Интересно, что прокуроры в прениях ссылаются на прилет Зудхаймера в Киров в тот день. Возможно, он и прилетел, но это вовсе не означает, что он встретился с главой региона. Прилет человека в областной центр с населением полмиллиона человек не является доказательством наличия встречи. Вспоминается старый советский анекдот о том, как человека арестовывают за само́гон, и он говорит: “пусть меня арестуют за изнасилование».
Факт прилета Зудхаймера в Киров считается убедительным доказательством, хотя не подкрепляется никоими другими данными: ни данными ФСБ, ни графиками, ни анализом телефонных соединений. Что касается проверки его показаний на месте, утверждение обвинения о том, что «такое невозможно выдумать», не выдерживает критики.
Обращаю ваше внимание на дату 5 марта 2014 года. Эта дата четко указана в обвинении, и якобы именно в этот день произошло формулирование требования взятки, о чем говорилось с упоминанием акций, крупных купюр и других деталей «вымогательства». Показания человека, обвиняющего меня в тяжком преступлении, считаются последовательными, а не противоречивыми.
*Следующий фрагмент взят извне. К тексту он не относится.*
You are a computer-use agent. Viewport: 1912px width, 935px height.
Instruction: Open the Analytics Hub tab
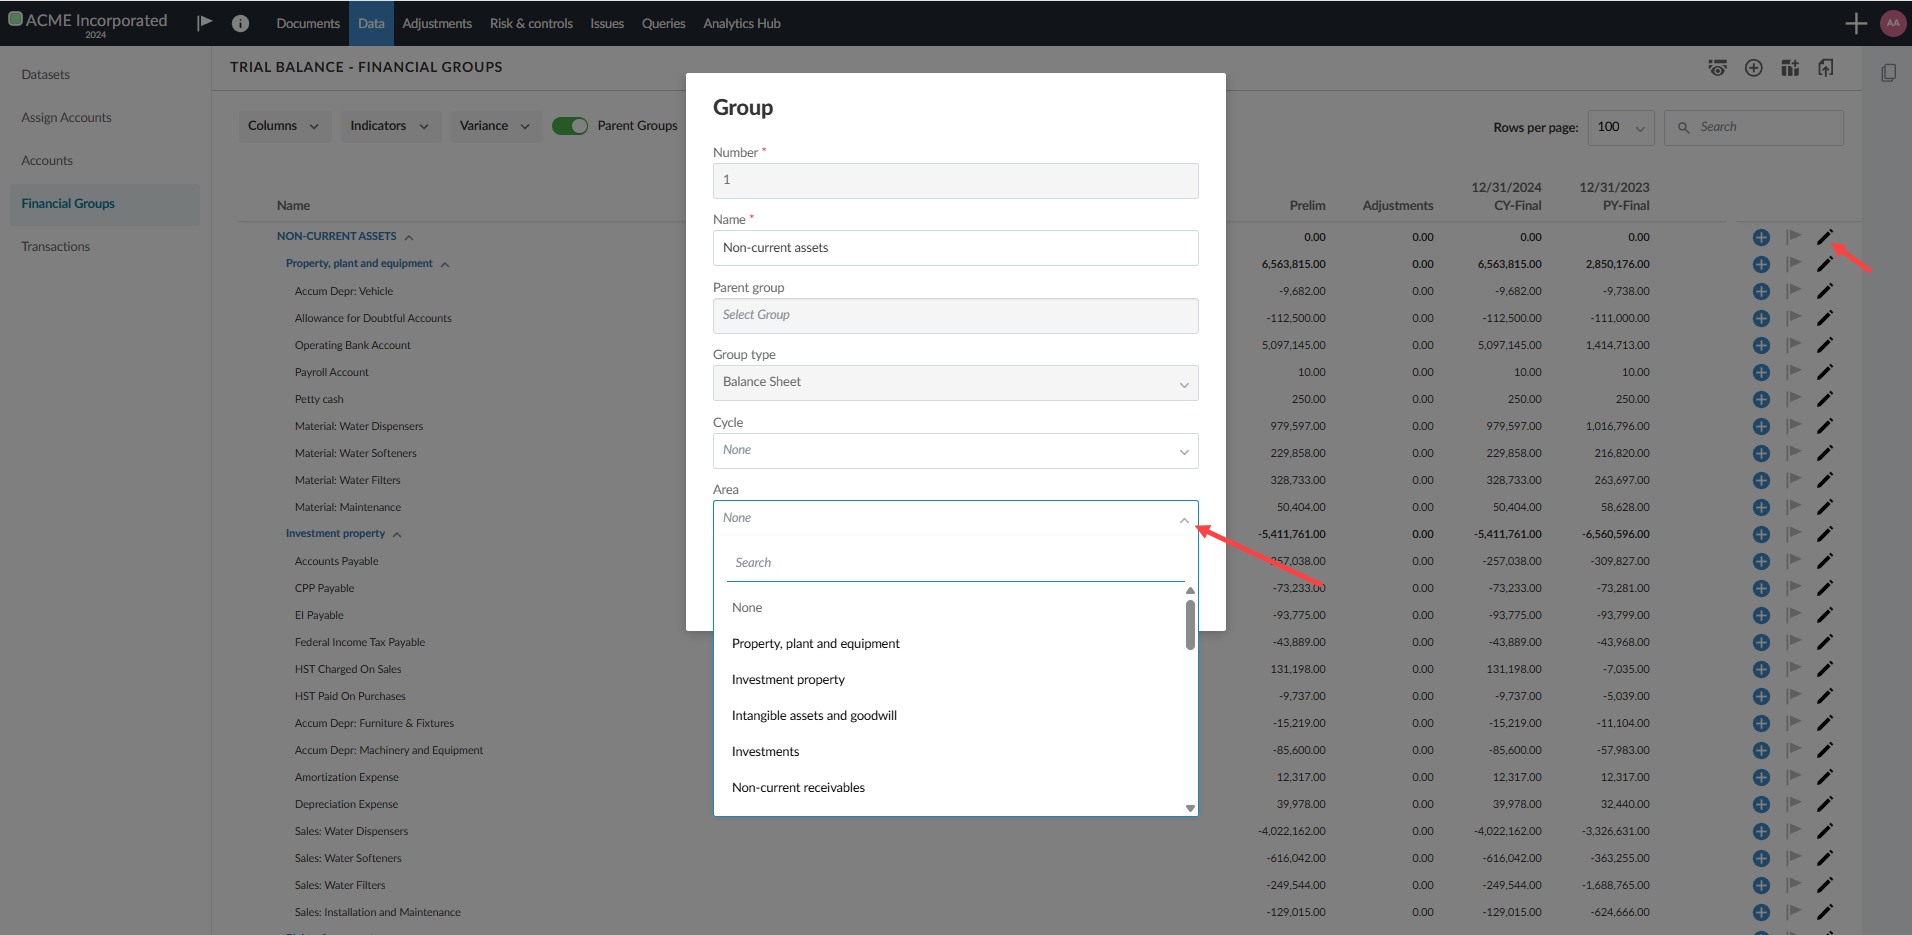(741, 23)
Однако, если обратить внимание на даты, относящиеся к первому эпизоду в начале 2012 года, становится очевидно, что следствие уклонилось от обязанности установить точное время преступления, указав лишь период с марта по май 2012 года.
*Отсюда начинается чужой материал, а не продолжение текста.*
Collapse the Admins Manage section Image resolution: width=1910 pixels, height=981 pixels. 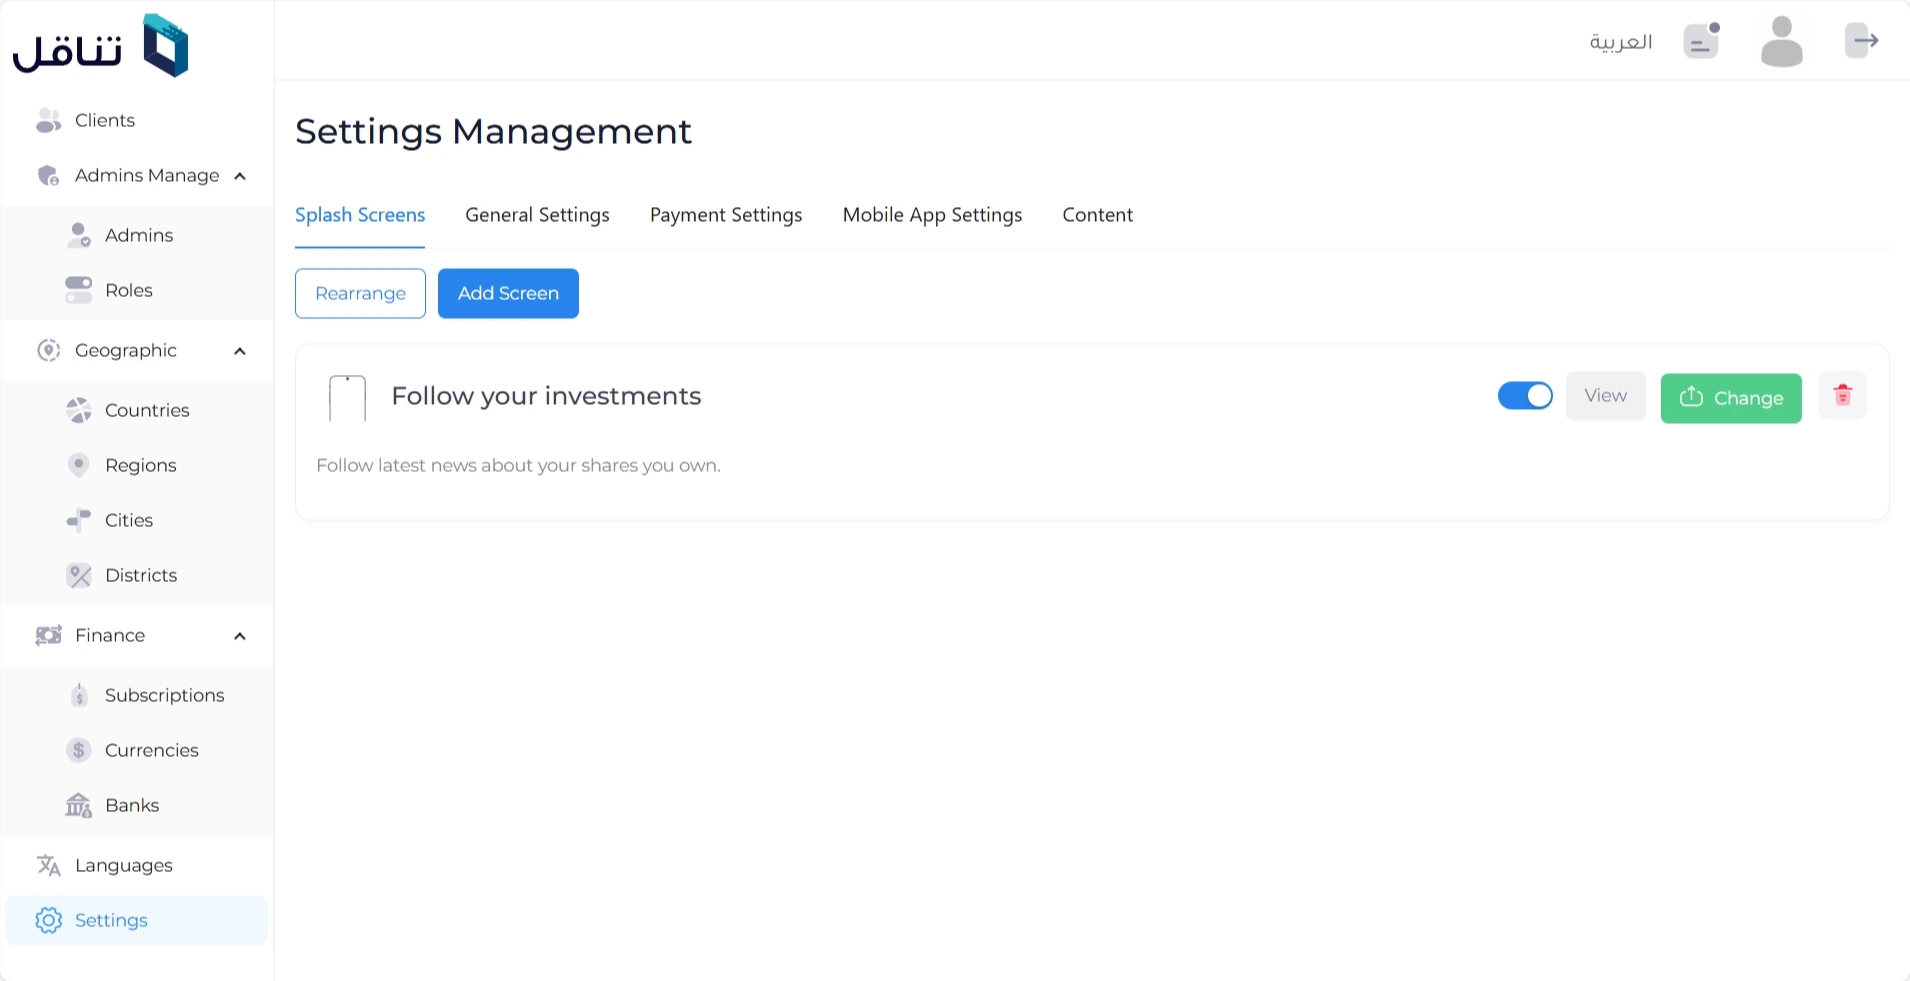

Ларицкий и Зудхаймер не проживали в Кирове, что затрудняет сопоставление графиков. Анализируя мои поездки и социальные сети, мы смогли определить лишь три даты, когда, теоретически, могла произойти встреча и передача денег Ларицкого Сысолятину и Щерчкову.
Эти даты: 15 марта 2012 года — когда я находился в командировке в Набережных Челнах, 16 апреля 2012 года — в день, когда улетел в командировку и не работал с почтой, и 21 марта 2012 года, когда тоже не было вечерней работы с почтой из-за юбилея одного из моих заместителей. После этого Щерчков ушел в незапланированный отпуск на 9 дней, а Ларицкий либо не был в городе, либо улетал утром.
Зудхаймер бывал у меня неоднократно, и затруднительно показать, как именно мы общались, если бы он указал на что-то невероятное. Однако описать, как мы встречались в кабинете — не проблема. Вся ситуация напоминает диалог Остапа Бендера с поэтом Изнуренковым из «12 стульев».
Отдельно обращаюсь к показаниям свидетелей, особенно к отношению гособвинения к их словам. Прокуроры упомянули, что к показаниям Ахмадуллина, Мамедова, Лебедева, Галицких и других нужно относиться критически. Напоминаю, что это все свидетели обвинения, и многих из них я не знал или пересекался с ними лишь на рабочих совещаниях, где они вели протоколы.
Свидетели давали подписки о своей ответственности за дачу ложных показаний. Возможно, обвинение полагает, что страх перед следствием превышает страх перед судом, что, по их мнению, делает следствие более важным этапом, чем судебное заседание.
Свидетели объясняли, почему произошло различие в показаниях, однако обвинение посчитало некоторые объяснения смешными. Суд должен оценить, действительно ли они смешны, учитывая, что формулировки вопросов исходили из презумпции виновности и однобокого понимания вопросов.